Caribou a Penny Ahead, Outlook Same - Analyst Blog
February 27 2012 - 4:45AM
Zacks
Caribou Coffee Company,
Inc. (CBOU), the second largest premium coffeehouse
operator in the United States, posted adjusted earnings of 14 cents
per share in the fourth quarter of 2011, exceeding both the Zacks
Consensus Estimate and the year-ago quarter earnings by a penny. In
fiscal 2011, adjusted earnings stood at 42 cents per share versus
27 cents in the prior year.
The company’s sales during the
quarter increased 18.8% to $92.5 million, aided by improved
performance across all its business lines. In fiscal 2011, revenue
jumped 15.0% year over year to $326.5 million.
Quarter
Highlights
Segment wise, Coffeehouse sales
escalated 6.1% year over year to $66.0 million during the quarter,
driven by a 5.6% rise in comparable coffeehouse sales. Commercial
sales shot up 77.5% to $23.3 million, due to higher sales from the
Keurig single-serve platform as well as existing and new customers.
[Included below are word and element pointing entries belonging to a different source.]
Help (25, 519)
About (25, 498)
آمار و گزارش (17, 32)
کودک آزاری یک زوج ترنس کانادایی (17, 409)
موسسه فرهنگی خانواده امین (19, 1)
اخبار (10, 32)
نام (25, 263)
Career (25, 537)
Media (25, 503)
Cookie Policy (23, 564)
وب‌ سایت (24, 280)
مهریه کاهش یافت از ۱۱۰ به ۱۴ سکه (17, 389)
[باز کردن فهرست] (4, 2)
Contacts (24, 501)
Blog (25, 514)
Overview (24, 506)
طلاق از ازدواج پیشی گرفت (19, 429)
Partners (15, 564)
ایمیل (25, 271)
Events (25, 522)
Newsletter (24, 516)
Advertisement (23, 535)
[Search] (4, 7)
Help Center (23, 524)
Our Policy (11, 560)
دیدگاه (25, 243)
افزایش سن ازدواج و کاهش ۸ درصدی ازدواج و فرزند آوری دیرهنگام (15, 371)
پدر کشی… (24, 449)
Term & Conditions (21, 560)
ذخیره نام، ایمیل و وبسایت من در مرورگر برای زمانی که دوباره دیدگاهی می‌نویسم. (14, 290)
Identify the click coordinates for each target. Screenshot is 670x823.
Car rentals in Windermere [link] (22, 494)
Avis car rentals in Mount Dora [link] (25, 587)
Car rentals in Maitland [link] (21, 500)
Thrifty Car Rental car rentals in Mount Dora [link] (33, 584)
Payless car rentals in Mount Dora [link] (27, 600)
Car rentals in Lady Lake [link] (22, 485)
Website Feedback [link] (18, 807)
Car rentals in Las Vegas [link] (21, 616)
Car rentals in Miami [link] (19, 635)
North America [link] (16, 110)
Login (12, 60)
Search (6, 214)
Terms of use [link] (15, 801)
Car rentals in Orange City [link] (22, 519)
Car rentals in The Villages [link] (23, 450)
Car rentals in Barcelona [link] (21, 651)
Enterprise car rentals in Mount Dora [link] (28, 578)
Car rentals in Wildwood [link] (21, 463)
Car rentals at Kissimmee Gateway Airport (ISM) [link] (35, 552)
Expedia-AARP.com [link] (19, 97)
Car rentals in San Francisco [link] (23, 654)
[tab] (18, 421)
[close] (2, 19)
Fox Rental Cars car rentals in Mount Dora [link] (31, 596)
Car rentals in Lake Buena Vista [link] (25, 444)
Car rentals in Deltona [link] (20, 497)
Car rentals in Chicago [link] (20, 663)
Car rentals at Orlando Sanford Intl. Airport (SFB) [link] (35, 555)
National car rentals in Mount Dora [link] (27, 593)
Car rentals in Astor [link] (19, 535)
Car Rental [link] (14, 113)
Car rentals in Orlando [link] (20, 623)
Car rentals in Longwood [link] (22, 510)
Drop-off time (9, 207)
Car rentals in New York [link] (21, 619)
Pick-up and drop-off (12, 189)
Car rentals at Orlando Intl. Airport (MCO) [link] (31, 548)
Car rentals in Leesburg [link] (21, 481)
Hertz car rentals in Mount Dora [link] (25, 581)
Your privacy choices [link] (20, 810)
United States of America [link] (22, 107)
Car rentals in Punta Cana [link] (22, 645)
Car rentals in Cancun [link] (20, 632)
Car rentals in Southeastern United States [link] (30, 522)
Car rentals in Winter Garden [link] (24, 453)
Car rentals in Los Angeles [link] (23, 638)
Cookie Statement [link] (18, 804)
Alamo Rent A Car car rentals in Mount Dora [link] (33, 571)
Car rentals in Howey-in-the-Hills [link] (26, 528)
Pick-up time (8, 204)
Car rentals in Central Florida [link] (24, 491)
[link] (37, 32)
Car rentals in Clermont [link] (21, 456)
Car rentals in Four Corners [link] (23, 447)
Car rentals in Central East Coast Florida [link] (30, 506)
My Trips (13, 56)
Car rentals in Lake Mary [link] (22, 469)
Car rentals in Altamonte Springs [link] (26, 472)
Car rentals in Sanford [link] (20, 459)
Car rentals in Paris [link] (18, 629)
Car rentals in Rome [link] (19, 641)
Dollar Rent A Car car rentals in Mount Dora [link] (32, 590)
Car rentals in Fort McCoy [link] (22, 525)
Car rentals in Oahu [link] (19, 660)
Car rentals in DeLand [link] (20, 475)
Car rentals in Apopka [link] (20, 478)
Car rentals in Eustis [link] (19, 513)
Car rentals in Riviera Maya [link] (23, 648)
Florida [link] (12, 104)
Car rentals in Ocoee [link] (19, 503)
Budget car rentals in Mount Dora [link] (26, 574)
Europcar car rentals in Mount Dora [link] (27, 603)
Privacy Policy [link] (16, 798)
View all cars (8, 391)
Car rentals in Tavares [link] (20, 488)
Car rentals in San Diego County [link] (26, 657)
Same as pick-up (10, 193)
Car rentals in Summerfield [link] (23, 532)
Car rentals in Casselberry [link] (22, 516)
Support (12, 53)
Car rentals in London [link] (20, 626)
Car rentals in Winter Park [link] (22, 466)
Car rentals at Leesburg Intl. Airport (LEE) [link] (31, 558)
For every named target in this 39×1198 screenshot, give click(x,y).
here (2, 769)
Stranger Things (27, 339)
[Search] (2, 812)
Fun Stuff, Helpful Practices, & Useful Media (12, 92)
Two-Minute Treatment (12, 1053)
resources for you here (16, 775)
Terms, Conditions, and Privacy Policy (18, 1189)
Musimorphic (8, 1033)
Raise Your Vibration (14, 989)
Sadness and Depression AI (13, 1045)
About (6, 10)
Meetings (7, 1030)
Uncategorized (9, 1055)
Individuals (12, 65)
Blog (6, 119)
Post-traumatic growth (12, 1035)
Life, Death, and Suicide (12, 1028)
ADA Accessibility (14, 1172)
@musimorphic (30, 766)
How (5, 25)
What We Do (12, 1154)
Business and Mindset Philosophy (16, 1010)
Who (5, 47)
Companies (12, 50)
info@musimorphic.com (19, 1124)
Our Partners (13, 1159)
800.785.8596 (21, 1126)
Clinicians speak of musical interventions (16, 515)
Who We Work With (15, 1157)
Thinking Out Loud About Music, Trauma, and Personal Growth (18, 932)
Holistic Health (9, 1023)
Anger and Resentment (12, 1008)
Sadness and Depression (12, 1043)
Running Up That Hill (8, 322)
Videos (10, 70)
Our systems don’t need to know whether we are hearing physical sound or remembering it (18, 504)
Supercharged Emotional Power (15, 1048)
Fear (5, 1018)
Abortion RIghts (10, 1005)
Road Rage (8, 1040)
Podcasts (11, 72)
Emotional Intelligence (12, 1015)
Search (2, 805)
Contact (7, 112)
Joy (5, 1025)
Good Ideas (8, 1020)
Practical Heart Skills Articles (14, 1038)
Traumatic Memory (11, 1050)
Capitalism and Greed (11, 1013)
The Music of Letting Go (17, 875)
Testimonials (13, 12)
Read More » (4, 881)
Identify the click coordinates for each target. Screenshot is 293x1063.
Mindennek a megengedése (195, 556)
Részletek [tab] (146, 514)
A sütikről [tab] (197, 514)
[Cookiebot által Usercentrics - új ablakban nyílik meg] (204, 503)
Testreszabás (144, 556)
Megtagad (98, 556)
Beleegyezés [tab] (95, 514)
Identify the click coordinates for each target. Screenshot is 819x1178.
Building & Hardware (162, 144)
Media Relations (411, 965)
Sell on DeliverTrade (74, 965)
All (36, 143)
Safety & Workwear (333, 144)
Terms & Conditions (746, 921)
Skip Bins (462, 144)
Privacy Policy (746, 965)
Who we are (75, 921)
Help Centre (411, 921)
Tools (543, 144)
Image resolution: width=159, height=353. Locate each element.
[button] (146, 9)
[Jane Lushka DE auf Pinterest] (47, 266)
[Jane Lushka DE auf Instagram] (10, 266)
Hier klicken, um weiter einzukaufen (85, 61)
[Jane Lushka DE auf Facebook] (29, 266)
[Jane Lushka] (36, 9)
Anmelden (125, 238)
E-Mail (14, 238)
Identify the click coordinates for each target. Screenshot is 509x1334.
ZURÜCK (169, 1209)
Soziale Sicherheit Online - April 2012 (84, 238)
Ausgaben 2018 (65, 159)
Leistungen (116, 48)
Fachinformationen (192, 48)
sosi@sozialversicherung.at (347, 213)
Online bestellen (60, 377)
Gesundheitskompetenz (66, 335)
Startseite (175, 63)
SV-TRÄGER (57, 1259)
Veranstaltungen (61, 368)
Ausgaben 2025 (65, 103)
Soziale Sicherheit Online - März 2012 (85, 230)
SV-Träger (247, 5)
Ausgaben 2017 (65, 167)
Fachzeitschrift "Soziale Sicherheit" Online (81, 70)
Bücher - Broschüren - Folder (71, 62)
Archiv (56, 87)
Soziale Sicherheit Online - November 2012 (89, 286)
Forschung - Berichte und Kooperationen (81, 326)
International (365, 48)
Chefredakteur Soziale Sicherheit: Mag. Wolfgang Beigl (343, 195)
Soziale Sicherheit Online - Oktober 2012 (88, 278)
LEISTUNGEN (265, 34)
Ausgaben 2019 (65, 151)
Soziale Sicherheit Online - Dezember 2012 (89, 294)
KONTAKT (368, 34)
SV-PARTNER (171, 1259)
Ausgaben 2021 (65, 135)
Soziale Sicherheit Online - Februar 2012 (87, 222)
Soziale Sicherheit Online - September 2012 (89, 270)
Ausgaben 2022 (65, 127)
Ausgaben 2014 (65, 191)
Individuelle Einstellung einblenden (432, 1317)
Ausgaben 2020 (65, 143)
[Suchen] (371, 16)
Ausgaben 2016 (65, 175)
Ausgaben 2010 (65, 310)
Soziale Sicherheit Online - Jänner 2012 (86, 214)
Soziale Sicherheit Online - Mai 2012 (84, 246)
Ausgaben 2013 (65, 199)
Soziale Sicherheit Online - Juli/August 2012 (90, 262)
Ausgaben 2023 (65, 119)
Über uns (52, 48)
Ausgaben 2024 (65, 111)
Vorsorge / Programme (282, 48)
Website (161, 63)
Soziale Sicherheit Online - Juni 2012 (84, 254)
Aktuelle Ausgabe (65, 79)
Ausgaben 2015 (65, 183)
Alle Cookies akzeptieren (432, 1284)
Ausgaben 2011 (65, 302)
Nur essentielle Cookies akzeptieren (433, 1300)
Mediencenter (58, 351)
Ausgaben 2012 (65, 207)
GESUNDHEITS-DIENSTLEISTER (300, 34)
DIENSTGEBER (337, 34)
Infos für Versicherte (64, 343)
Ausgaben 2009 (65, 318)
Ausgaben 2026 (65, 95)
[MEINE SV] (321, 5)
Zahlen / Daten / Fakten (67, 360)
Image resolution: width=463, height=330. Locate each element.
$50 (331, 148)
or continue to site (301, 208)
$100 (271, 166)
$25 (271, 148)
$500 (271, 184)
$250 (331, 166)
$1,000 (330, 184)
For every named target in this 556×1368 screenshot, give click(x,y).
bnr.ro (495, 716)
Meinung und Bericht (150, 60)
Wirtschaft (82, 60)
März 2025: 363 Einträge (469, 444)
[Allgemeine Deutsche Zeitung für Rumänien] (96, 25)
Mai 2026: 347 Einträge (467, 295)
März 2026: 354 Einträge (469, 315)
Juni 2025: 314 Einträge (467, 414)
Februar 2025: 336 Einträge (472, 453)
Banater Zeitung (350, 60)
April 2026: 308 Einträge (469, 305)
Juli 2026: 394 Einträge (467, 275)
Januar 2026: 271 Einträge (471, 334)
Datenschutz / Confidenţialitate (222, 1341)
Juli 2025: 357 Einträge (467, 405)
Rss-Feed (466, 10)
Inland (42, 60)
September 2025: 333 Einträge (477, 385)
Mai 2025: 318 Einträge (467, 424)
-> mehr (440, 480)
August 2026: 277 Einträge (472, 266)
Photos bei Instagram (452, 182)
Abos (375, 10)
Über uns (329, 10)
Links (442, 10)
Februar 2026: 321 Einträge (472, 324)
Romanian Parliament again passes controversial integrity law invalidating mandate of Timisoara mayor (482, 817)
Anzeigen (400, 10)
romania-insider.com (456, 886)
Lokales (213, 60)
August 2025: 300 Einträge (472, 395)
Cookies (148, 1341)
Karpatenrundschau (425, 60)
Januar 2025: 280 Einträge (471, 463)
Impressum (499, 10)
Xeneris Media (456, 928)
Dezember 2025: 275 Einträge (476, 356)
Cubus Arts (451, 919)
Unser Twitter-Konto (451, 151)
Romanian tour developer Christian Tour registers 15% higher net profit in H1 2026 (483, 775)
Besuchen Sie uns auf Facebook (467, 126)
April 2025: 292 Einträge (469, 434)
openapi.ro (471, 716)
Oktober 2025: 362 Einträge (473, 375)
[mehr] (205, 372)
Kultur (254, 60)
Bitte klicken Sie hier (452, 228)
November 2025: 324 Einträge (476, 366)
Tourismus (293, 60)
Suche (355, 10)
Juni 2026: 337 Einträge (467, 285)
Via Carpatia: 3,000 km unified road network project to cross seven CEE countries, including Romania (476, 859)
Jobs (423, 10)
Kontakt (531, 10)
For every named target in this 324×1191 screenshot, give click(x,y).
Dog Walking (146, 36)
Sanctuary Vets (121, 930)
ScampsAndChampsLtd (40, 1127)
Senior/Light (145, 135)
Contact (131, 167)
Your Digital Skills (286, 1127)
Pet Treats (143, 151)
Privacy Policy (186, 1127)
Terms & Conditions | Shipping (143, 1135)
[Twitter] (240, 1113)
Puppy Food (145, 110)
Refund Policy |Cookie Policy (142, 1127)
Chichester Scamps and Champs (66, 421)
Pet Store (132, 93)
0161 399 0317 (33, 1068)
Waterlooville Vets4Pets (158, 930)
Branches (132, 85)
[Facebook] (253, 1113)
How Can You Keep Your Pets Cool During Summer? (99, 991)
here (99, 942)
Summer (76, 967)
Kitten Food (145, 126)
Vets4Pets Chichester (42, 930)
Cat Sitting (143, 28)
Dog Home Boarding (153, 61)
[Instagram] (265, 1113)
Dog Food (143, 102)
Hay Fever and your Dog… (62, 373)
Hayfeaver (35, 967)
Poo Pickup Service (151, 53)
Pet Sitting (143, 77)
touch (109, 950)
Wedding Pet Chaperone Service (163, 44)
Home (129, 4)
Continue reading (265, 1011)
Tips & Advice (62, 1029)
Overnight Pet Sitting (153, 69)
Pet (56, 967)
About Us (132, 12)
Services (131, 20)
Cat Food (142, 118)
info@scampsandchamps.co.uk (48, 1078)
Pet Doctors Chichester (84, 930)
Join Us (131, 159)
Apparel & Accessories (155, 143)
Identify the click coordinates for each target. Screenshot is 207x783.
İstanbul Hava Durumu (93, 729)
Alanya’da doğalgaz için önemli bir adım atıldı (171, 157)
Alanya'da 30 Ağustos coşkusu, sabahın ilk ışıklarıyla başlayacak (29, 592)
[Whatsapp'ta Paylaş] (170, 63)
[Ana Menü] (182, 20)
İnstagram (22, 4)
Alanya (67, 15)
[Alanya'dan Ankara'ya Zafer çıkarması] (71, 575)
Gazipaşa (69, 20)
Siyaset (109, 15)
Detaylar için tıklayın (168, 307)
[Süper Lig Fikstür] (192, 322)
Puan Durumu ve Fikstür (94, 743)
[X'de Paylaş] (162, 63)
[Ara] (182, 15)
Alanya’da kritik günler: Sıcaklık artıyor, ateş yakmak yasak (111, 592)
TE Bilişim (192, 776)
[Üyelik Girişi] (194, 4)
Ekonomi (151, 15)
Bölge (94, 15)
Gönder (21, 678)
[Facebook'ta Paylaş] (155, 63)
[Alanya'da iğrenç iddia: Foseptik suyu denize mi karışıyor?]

Franchise revenues rose 24.6% to $3.3 million, attributable to
higher product sales and royalties.
Cost of sales and related occupancy
cost increased 36.0% to $49.6 million in the fourth quarter of
2011, driven by higher sales in the quarter. Operating expense
climbed 5.7% to $27.5 million, attributable to unit growth and
higher sales volume. General and administrative expense fell 3.3%
to $7.5 million, but depreciation and amortization expenses upped
1.3% to $3.1 million.
Total operating income expanded
5.5% to $4.9 million, but operating margin contracted 70 basis
points (bps) to 5.3% due to higher cost of sales and related
occupancy cost.
Store Update
During the quarter, Caribou Coffee
opened 5 company-owned and 19 franchised-owned coffeehouses. The
company also closed 2 company-owned coffeehouses. At the end of the
quarter, the company had 412 company-owned and 169 franchised
coffeehouses.
Financial
Position
Caribou Coffee ended the year with
cash and cash equivalents of $44.5 million and shareholders’ equity
of $101.3 million.
Outlook
The Minneapolis, Minnesota-based
company reaffirmed its financial outlook for 2012. The company
expects comparable sales growth of 2% to 4% and adjusted earnings
per share in the range of 48 cents to 51 cents. However, the
company expects net sales growth of 10%, lower than its previously
expected range of 10% to 12%.
Our Take
We expect estimates to increase for
fiscal 2012 as the company remains optimistic regarding growth
across all the segments. Caribou Coffee continues to focus on unit
growth and plans to open 55 to 70 locations in 2012, implying an
upside of 10% to 12%. The Zacks Consensus Estimates for fiscal 2012
and 2013 are 50 cents and 66 cents per share, respectively,
reflecting year-over-year growth of 20.0% and 30.2%.
One of Caribou Coffee’s
competitors, Texas Roadhouse Inc
(TXRH) recently posted third quarter 2011
earnings of 22 cents, which surpassed the Zacks Consensus Estimate
of 19 cents and grew 15% year over year. The higher-than-expected
results were attributable to lower-than-anticipated workers
compensation expense, property tax expense and income tax rate.
Caribou currently retains a Zacks
#3 Rank, which translates into a short-term Hold rating. We are
maintaining our long-term Neutral recommendation on the stock.